[EXERCISE]
What is needed here is an exact copy of all the records below.

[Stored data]
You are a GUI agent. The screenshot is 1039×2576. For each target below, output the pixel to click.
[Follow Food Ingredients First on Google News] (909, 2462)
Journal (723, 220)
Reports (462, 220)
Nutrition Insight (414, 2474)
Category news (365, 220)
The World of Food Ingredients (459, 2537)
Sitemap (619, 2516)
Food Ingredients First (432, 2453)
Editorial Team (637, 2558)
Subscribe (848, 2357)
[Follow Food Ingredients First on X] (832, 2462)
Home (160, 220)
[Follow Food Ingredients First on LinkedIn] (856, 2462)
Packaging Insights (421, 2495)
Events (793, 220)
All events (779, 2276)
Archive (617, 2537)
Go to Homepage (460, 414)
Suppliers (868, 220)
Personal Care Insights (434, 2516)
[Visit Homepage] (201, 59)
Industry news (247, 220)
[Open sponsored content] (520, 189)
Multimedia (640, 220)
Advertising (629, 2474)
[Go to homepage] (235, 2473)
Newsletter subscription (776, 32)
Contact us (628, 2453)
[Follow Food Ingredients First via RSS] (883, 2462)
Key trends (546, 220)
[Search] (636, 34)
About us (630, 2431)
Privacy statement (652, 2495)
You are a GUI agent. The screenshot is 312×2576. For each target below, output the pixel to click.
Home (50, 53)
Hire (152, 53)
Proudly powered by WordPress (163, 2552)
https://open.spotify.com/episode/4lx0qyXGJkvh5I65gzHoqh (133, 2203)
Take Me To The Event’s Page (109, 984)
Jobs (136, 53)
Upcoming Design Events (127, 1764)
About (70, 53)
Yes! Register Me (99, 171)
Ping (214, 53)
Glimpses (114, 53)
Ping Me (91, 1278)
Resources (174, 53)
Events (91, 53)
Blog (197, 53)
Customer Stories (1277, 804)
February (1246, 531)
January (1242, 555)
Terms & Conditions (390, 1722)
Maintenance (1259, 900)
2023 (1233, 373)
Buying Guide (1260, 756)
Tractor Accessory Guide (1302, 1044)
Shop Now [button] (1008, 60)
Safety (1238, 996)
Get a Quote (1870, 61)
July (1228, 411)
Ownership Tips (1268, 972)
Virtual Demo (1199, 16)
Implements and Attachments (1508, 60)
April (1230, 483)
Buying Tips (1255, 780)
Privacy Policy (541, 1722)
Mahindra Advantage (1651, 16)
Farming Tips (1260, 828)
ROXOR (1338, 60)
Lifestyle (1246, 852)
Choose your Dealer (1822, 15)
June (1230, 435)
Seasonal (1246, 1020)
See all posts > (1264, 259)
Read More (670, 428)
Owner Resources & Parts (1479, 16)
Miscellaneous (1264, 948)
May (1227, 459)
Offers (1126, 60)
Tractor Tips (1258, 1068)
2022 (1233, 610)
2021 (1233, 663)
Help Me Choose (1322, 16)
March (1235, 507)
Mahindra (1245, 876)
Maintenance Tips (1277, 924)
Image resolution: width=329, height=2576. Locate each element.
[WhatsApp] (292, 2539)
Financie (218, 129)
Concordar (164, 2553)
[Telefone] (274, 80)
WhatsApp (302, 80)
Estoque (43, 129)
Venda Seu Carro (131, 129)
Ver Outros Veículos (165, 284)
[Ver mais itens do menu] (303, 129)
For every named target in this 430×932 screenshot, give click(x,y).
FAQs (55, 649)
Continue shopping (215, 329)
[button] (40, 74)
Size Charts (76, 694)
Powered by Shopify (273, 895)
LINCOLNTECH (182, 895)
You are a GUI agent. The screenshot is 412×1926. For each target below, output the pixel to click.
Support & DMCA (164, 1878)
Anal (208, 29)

[SOLUTION TO THE EXERCISE]
You are a GUI agent. The screenshot is 1039×2576. For each target below, output the pixel to click.
[Follow Food Ingredients First on Google News] (909, 2462)
Journal (723, 220)
Reports (462, 220)
Nutrition Insight (414, 2474)
Category news (365, 220)
The World of Food Ingredients (459, 2537)
Sitemap (619, 2516)
Food Ingredients First (432, 2453)
Editorial Team (637, 2558)
Subscribe (848, 2357)
[Follow Food Ingredients First on X] (832, 2462)
Home (160, 220)
[Follow Food Ingredients First on LinkedIn] (856, 2462)
Packaging Insights (421, 2495)
Events (793, 220)
All events (779, 2276)
Archive (617, 2537)
Go to Homepage (460, 414)
Suppliers (868, 220)
Personal Care Insights (434, 2516)
[Visit Homepage] (201, 59)
Industry news (247, 220)
[Open sponsored content] (520, 189)
Multimedia (640, 220)
Advertising (629, 2474)
[Go to homepage] (235, 2473)
Newsletter subscription (776, 32)
Contact us (628, 2453)
[Follow Food Ingredients First via RSS] (883, 2462)
Key trends (546, 220)
[Search] (636, 34)
About us (630, 2431)
Privacy statement (652, 2495)
You are a GUI agent. The screenshot is 312×2576. For each target below, output the pixel to click.
Home (50, 53)
Hire (152, 53)
Proudly powered by WordPress (163, 2552)
https://open.spotify.com/episode/4lx0qyXGJkvh5I65gzHoqh (133, 2203)
Take Me To The Event’s Page (109, 984)
Jobs (136, 53)
Upcoming Design Events (127, 1764)
About (70, 53)
Yes! Register Me (99, 171)
Ping (214, 53)
Glimpses (114, 53)
Ping Me (91, 1278)
Resources (174, 53)
Events (91, 53)
Blog (197, 53)
Customer Stories (1277, 804)
February (1246, 531)
January (1242, 555)
Terms & Conditions (390, 1722)
Maintenance (1259, 900)
2023 (1233, 373)
Buying Guide (1260, 756)
Tractor Accessory Guide (1302, 1044)
Shop Now [button] (1008, 60)
Safety (1238, 996)
Get a Quote (1870, 61)
July (1228, 411)
Ownership Tips (1268, 972)
Virtual Demo (1199, 16)
Implements and Attachments (1508, 60)
April (1230, 483)
Buying Tips (1255, 780)
Privacy Policy (541, 1722)
Mahindra Advantage (1651, 16)
Farming Tips (1260, 828)
ROXOR (1338, 60)
Lifestyle (1246, 852)
Choose your Dealer (1822, 15)
June (1230, 435)
Seasonal (1246, 1020)
See all posts > (1264, 259)
Read More (670, 428)
Owner Resources & Parts (1479, 16)
Miscellaneous (1264, 948)
May (1227, 459)
Offers (1126, 60)
Tractor Tips (1258, 1068)
2022 (1233, 610)
2021 (1233, 663)
Help Me Choose (1322, 16)
March (1235, 507)
Mahindra (1245, 876)
Maintenance Tips (1277, 924)
Image resolution: width=329, height=2576. Locate each element.
[WhatsApp] (292, 2539)
Financie (218, 129)
Concordar (164, 2553)
[Telefone] (274, 80)
WhatsApp (302, 80)
Estoque (43, 129)
Venda Seu Carro (131, 129)
Ver Outros Veículos (165, 284)
[Ver mais itens do menu] (303, 129)
For every named target in this 430×932 screenshot, give click(x,y).
FAQs (55, 649)
Continue shopping (215, 329)
[button] (40, 74)
Size Charts (76, 694)
Powered by Shopify (273, 895)
LINCOLNTECH (182, 895)
You are a GUI agent. The screenshot is 412×1926. For each target below, output the pixel to click.
Support & DMCA (164, 1878)
Anal (208, 29)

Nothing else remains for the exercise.